Le député non-inscrit Tahirou Sarr a transmis au président de l’Assemblée nationale un texte législatif majeur visant à instaurer une « souveraineté foncière » au Sénégal. Cette initiative parlementaire s'appuie sur un constat démographique alarmant : avec une population de 18 millions d'habitants qui double tous les trente ans sur une superficie de 196 722 km², la pression sur les ressources foncières devient critique pour les générations futures.
L'exposé des motifs du député recense des occupations massives par des entités étrangères. Sont cités notamment les 147 000 hectares de Danone dans la vallée du fleuve, les 100 000 hectares de Senegindia dans le delta du Saloum, ainsi que des concessions de 100 000 hectares attribuées à Ovidiu Tender en Casamance et à China Agricultural Development à Tambacounda.
Des sociétés basées en Inde, aux États-Unis et en Roumanie détiendraient également des dizaines de milliers d'hectares dans les régions de Kolda et de Podor.

__VOS CONSIGNES__:
#1 Résumez en deux phrases le passage sur la souveraineté foncière au Sénégal.
#2 Reprenez le passage sur la souveraineté foncière au Sénégal après sa dernière phrase et poursuivez-le.

__DONNÉES FOURNIES__:
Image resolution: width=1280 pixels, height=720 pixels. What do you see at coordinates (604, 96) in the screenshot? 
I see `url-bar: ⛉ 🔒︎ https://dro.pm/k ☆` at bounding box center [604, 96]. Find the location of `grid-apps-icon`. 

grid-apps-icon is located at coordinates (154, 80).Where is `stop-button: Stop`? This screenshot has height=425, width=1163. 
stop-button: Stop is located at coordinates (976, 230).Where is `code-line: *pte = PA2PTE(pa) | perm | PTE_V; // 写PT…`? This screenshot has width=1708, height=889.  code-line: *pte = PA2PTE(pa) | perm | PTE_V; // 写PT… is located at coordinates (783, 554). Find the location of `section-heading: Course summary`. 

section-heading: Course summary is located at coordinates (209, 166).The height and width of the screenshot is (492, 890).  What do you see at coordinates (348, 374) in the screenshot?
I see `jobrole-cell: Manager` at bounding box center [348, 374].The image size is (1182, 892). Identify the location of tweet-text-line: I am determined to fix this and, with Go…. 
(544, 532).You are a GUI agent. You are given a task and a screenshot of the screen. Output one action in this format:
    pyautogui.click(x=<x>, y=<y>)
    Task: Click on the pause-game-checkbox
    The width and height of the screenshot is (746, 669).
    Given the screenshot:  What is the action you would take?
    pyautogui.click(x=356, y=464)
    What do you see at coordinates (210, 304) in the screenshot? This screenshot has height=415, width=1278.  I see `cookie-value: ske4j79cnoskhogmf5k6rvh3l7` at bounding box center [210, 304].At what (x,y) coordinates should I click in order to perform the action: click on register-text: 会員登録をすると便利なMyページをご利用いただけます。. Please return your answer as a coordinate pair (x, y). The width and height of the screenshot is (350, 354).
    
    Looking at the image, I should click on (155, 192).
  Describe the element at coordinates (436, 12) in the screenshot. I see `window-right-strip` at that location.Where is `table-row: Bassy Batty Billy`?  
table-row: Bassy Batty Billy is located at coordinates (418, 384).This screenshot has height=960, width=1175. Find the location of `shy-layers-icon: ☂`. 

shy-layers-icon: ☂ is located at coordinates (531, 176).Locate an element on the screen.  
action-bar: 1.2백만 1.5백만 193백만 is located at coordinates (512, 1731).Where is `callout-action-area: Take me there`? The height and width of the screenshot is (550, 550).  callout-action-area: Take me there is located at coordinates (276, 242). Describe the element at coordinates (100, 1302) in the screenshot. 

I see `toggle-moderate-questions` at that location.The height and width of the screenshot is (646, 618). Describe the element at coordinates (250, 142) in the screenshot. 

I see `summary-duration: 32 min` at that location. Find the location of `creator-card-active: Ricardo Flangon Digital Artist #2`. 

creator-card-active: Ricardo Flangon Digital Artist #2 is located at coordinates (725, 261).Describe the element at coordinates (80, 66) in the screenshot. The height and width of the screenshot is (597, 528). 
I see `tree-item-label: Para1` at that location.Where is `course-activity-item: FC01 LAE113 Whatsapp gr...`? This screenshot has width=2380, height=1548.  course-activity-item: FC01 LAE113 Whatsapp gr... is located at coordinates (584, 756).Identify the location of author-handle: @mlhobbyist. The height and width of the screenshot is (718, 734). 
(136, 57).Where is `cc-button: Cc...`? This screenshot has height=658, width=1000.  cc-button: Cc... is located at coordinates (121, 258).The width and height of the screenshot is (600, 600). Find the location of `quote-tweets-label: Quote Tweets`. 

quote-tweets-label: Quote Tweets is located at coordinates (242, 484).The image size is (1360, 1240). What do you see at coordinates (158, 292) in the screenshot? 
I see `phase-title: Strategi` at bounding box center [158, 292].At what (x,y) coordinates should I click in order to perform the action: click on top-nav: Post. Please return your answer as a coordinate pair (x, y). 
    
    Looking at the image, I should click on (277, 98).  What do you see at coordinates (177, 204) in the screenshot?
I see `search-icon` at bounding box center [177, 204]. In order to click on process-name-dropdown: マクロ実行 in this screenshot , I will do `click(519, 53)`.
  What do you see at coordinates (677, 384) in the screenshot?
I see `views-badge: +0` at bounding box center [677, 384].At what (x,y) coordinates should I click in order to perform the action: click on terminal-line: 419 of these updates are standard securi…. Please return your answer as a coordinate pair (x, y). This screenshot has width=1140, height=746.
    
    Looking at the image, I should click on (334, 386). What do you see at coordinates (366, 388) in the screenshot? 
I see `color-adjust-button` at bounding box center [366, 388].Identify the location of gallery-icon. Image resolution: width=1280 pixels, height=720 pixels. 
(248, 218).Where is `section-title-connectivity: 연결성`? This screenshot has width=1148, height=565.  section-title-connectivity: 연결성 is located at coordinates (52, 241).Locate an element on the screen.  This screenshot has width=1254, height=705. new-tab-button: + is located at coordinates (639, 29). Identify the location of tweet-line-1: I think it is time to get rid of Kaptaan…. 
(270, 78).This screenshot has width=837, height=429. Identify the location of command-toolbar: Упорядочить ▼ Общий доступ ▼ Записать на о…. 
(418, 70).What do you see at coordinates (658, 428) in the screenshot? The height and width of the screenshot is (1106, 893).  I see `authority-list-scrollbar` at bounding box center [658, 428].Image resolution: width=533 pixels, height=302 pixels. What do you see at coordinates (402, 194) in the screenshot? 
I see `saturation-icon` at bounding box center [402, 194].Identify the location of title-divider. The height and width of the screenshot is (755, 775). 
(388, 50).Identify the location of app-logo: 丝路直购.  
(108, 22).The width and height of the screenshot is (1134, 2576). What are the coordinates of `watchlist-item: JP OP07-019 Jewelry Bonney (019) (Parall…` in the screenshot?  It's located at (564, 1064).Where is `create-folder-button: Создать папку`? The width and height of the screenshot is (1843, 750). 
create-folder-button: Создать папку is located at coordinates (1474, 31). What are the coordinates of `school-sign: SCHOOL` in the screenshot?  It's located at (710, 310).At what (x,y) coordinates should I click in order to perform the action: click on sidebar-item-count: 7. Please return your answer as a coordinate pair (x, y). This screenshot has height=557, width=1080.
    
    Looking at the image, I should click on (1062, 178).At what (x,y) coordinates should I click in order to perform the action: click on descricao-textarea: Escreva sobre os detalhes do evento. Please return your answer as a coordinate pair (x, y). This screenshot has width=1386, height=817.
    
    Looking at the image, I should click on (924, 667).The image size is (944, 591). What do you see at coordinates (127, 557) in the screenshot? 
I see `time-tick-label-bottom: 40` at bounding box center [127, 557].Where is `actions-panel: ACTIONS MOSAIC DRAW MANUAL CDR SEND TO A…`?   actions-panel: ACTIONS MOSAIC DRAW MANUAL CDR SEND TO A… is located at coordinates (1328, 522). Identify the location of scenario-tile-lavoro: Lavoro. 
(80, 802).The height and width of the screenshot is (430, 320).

__RÉPONSES AUX EXERCICES__:
#1 Le député non-inscrit Tahirou Sarr a transmis au président de l'Assemblée nationale un texte législatif visant à instaurer une « souveraineté foncière » au Sénégal, en invoquant la pression critique qu'exerce sur les ressources foncières une population de 18 millions d'habitants qui double tous les trente ans. Son exposé des motifs recense des occupations massives par des entités étrangères, comme les 147 000 hectares de Danone dans la vallée du fleuve ou les 100 000 hectares de Senegindia dans le delta du Saloum, et signale que des sociétés basées en Inde, aux États-Unis et en Roumanie détiendraient des dizaines de milliers d'hectares dans les régions de Kolda et de Podor.

#2
La mesure phare de cette proposition de loi consiste à réserver l'accès à la propriété foncière aux seuls citoyens sénégalais. Le texte prévoit la transformation des titres fonciers détenus par des étrangers en droits d'occupation précaires et révocables.
Tahirou Sarr dénonce par ailleurs la prolifération de cités résidentielles fermées en banlieue dakaroise, notamment à Tivaouane Peulh et Ndiakhirate, jugées inaccessibles aux nationaux. Pour le parlementaire, il est impératif de réaffirmer la terre sénégalaise comme un patrimoine collectif relevant de l'intérêt général.